Stocks fell across the Asia-Pacific region after a day of fierce slump on Wall Street, where shares pulled back from a loss as the head of the U.S. central bank did not immediately announce any plans to change ultra-thin monetary policy.
Tokyo’s Topix index fell 0.5 percent as trading began after Tuesday’s holiday in Japan, while Australia’s S&P / ASX 200 fell at the same rate. CSI 300 Shanghai- and Shenzhen-listed stocks rose 0.2 percent while Hong Kong’s Hang Seng was flat.
Overnight in the U.S., the S&P 500 benchmark and the Nasdaq Composite with a technical focus fell as much as 1.8 and 3.9 percent, respectively, before recovering from losses following comments by Jay Powell, chairman of the Reserve Federal. The S&P 500 finished the session up 0.1 percent and the Nasdaq down 0.5 percent.
Powell told the Senate banking committee Tuesday that the Fed expected strong support for America’s pandemic economy.
“In the last few weeks, the number of new cases and hospitals has been falling, and ongoing vaccinations offer hope of a return to more normal conditions later in the year,” he said. . “However, the economic recovery remains uneven and far from complete, and the way forward is uncertain.”
Stock futures for the S&P 500 and FTSE 100 London were 0.1 percent higher in Asian trading on Wednesday.
There was little movement in bond markets, with 10-year U.S. Treasury yields flat at 1.35 percent. The 10-year yield has risen 0.4 percentage points this year as rising inflation has raised concerns that the Fed could raise rates faster than expected. Yields rise when bond prices fall.
The dollar index, which measures the U.S. currency against a basket of its peers, was down 0.1 percent, with most Asian exchange rates stable following Powell’s comments.

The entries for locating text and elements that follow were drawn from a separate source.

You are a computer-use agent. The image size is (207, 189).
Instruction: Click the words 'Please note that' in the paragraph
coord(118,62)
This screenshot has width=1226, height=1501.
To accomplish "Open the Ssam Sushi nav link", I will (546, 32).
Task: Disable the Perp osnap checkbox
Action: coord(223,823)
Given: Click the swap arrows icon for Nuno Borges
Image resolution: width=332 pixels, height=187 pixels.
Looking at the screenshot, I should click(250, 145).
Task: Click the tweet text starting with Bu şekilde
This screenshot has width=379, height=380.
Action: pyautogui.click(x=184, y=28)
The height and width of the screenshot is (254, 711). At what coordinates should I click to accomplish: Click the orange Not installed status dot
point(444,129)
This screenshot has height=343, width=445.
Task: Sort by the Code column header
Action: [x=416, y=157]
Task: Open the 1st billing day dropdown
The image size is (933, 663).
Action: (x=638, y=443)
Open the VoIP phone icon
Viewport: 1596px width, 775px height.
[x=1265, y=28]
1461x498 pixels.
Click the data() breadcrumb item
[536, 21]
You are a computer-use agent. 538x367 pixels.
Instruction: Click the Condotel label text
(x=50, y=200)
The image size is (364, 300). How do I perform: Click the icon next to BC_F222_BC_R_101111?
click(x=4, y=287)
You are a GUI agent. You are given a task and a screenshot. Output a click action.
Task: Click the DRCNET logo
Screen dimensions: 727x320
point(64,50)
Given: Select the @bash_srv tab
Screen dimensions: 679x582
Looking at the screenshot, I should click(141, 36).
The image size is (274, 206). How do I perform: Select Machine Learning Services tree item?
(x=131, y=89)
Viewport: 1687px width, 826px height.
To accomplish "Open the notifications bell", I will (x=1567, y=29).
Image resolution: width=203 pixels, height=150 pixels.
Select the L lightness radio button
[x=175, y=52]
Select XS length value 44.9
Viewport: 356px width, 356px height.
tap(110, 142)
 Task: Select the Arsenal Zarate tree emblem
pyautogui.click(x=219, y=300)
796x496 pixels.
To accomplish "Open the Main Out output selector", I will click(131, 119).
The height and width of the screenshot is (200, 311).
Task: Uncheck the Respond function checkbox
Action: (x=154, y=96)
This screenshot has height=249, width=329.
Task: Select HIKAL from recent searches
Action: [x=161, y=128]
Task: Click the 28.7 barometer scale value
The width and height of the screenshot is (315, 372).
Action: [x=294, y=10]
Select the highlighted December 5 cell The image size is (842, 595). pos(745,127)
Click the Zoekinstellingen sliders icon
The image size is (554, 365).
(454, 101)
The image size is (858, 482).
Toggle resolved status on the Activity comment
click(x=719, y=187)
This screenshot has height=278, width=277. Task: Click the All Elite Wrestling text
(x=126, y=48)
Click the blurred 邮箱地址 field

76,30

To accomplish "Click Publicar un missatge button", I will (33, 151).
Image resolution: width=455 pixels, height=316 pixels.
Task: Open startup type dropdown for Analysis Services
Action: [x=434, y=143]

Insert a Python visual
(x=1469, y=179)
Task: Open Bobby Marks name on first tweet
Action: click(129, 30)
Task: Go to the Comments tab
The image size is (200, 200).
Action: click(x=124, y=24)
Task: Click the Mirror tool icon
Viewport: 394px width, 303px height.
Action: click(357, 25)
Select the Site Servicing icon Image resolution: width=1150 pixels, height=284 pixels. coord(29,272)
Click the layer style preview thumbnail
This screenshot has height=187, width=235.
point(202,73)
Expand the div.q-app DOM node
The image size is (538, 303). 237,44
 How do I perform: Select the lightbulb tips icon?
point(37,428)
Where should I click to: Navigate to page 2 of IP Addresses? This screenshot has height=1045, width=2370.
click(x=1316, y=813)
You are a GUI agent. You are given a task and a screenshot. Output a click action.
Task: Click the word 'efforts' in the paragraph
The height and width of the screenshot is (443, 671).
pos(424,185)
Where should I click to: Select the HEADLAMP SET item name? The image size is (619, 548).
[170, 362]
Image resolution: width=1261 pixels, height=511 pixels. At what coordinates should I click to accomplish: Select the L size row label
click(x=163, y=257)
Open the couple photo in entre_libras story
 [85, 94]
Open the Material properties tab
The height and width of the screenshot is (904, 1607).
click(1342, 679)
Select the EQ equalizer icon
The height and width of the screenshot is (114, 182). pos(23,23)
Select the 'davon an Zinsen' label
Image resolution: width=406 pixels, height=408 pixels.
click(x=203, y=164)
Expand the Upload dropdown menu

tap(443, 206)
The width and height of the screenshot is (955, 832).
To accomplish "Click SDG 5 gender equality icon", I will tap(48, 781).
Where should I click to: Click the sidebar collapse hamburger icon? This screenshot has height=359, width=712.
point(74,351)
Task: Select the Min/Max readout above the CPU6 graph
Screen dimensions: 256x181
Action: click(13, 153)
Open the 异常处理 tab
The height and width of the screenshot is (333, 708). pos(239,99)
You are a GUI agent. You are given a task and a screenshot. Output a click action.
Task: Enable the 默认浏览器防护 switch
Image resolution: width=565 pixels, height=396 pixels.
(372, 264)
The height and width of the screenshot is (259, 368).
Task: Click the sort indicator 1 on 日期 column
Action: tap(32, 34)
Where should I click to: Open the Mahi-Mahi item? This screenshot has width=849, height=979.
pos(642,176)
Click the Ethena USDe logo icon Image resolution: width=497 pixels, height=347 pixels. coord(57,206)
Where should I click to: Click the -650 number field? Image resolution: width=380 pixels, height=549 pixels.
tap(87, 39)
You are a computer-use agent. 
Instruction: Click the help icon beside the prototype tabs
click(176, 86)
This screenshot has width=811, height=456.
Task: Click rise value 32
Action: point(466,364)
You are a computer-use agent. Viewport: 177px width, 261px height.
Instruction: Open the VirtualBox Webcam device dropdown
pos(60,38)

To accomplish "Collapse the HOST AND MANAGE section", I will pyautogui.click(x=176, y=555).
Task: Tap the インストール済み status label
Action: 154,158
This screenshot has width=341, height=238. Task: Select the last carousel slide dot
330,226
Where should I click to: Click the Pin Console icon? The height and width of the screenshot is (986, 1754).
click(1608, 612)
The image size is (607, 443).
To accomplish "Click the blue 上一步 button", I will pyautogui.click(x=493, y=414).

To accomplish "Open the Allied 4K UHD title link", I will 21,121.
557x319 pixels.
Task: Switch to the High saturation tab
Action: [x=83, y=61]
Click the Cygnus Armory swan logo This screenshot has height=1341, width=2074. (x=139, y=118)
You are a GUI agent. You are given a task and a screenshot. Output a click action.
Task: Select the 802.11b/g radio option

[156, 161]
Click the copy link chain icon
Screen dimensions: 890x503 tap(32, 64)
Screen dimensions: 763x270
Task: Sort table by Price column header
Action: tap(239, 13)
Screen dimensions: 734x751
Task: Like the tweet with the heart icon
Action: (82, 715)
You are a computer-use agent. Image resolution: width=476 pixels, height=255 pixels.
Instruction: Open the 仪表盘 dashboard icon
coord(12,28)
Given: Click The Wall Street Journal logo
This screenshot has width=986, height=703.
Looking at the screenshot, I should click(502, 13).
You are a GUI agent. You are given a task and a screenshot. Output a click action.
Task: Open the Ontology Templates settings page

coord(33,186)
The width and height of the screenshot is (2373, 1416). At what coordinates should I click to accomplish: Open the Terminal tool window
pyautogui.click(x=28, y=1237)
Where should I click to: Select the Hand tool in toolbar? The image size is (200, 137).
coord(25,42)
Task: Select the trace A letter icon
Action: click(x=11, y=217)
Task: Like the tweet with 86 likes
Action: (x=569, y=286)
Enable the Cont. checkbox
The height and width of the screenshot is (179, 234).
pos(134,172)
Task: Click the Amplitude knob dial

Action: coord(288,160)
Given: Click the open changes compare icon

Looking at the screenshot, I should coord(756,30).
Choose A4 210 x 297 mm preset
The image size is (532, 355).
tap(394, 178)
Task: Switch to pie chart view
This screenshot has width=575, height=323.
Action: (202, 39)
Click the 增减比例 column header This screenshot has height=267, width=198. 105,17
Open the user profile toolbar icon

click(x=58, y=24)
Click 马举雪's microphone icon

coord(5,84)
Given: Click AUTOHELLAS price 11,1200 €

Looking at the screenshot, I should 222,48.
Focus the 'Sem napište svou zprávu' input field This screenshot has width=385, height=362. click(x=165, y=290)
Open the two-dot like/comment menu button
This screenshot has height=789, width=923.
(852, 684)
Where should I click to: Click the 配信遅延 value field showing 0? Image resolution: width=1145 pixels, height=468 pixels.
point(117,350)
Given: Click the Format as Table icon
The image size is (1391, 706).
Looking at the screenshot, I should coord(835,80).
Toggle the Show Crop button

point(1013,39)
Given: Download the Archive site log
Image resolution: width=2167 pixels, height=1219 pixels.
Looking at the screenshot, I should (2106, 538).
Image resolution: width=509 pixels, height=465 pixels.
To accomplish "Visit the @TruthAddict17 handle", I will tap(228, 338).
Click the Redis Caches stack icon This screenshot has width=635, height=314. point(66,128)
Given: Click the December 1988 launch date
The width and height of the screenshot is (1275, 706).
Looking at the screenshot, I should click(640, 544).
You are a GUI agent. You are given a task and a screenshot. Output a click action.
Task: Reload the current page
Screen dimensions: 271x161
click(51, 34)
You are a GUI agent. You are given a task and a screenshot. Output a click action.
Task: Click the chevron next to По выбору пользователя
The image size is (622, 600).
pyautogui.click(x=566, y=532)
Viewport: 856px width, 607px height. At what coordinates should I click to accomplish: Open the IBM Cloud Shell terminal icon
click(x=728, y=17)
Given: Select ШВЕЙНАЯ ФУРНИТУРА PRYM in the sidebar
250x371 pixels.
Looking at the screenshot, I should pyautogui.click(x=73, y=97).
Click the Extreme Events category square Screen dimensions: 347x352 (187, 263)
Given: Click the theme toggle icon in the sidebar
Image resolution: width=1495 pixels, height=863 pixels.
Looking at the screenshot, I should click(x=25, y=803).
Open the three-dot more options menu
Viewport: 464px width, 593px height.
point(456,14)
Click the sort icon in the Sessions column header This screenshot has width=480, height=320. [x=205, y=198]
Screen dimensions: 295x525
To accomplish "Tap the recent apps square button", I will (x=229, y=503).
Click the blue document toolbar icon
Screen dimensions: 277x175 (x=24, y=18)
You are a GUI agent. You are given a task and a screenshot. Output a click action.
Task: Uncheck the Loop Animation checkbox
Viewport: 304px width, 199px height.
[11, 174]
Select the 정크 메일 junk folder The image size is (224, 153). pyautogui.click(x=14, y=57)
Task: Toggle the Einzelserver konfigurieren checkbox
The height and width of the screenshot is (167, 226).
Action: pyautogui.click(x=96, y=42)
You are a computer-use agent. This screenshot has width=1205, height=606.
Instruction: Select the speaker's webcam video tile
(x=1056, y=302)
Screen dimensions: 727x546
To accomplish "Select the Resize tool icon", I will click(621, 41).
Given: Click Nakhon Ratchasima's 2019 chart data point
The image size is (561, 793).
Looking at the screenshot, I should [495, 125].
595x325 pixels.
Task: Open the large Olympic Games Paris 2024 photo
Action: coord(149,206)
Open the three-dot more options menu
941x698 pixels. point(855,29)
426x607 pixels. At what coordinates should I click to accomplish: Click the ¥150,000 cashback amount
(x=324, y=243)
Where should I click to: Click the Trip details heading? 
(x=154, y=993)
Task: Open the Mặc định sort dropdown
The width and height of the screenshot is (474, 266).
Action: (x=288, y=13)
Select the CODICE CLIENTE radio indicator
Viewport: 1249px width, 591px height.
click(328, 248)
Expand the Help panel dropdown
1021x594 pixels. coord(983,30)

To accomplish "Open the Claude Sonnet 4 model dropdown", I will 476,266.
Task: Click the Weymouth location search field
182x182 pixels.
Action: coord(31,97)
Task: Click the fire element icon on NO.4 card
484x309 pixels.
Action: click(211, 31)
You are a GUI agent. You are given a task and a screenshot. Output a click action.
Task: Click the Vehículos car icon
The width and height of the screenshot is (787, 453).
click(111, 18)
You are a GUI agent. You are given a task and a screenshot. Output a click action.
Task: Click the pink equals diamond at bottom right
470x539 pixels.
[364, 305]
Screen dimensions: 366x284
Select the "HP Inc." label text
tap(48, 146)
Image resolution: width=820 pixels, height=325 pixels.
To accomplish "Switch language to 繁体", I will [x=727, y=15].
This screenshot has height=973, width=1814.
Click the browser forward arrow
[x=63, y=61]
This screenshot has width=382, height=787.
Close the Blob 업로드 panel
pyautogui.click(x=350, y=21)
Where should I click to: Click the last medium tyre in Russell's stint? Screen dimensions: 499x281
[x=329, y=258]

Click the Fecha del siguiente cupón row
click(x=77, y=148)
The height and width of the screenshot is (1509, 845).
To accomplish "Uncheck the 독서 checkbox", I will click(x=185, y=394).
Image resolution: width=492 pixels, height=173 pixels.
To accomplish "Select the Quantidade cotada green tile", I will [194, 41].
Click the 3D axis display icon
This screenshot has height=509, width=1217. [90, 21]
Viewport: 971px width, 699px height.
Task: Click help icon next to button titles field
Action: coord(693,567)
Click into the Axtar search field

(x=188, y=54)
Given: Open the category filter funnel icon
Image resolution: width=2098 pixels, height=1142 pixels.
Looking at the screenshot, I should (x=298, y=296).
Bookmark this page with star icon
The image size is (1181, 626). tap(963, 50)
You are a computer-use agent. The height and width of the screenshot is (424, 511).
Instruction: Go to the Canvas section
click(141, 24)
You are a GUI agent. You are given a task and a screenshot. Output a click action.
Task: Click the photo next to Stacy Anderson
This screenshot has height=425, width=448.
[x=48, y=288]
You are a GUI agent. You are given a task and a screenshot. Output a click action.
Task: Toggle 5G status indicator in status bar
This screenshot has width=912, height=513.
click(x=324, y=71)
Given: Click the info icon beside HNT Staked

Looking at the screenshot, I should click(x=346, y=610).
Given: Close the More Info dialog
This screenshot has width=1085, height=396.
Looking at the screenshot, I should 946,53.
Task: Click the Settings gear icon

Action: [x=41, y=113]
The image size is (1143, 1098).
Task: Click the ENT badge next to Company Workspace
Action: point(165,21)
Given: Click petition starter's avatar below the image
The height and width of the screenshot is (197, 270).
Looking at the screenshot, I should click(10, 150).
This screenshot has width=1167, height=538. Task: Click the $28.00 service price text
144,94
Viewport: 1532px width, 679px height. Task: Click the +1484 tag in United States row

Elsewhere in currencies, sterling rose 0.4 percent against the dollar to $ 1.4163 following reports that UK chancellor Rishi Sunak could extend stamp duty holidays for property transactions by another three months. The UK currency is trading at its highest level since April 2018.
Oil prices with crude Brent, the international benchmark, fell 0.7 percent to $ 64.90 per barrel. West Texas Intermediate, the U.S. benchmark, fell at the same level as $ 61.24 a barrel.